I’m a bit late to this story:
Elective Bible courses in Texas high schools received the blessing of the State Board of Education on Friday, but local school officials will have to figure out how to design those classes so they don’t violate religious-freedom protections.
Board members approved the new class, which will be in some high schools this fall, even though officials are awaiting an opinion from the attorney general on whether the state law authorizing the course requires all school districts to offer it.
The board adopted general guidelines for the course on a 10-5 vote, disregarding the advice of several members of the House Public Education Committee who urged approval of more specific requirements to head off the possibility of constitutional violations and lawsuits.
Critics say their concern is not so much that a Bible course is being offered at a public school—I took two, from different religious perspectives, at UCLA—but that the statute is vague and leaves too much discretion to individual schools:
Mark Chancey, associate professor in religious studies at Southern Methodist University, has studied Bible classes already offered in about 25 districts for the Texas Freedom Network.
The study found most of the courses were explicitly devotional with almost exclusively Christian, usually Protestant, perspectives.
It also found that most were taught by teachers with no academic training in biblical, religious or theological studies and who were not familiar with the issues of separation of church and state.

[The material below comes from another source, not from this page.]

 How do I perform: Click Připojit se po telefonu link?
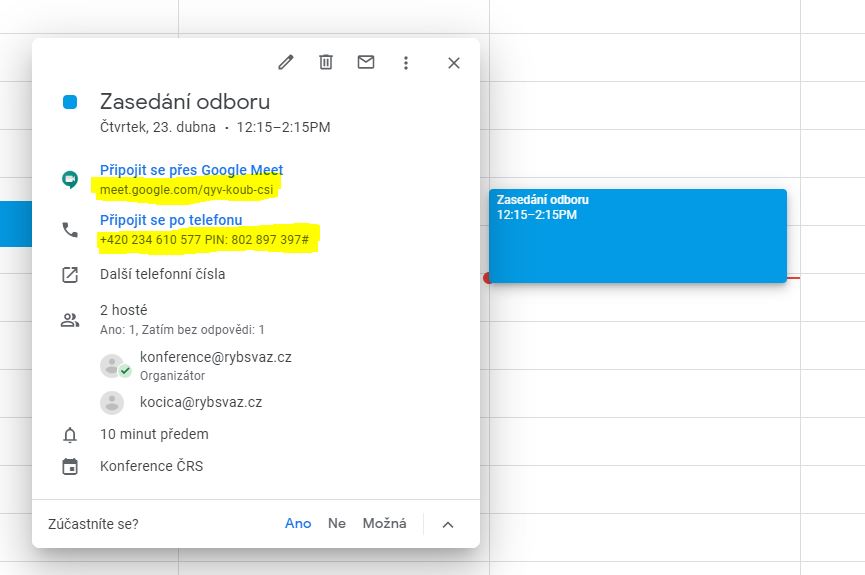[171, 220]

“Some classes promote creation science. Some classes denigrate Judaism. Some classes explicitly encourage students to convert to Christianity or to adopt Christian devotional practices,” Chancey said. “This is all well documented, and the board knows it.”
With the proper guidelines, it really seems like a Bible course could be taught without constitutional concerns. I don’t recall anyone protesting Professor Rosenbaum’s Bible as literature course; I do remember one of my friends trying to climb out a 20-foot-high window because of boredom.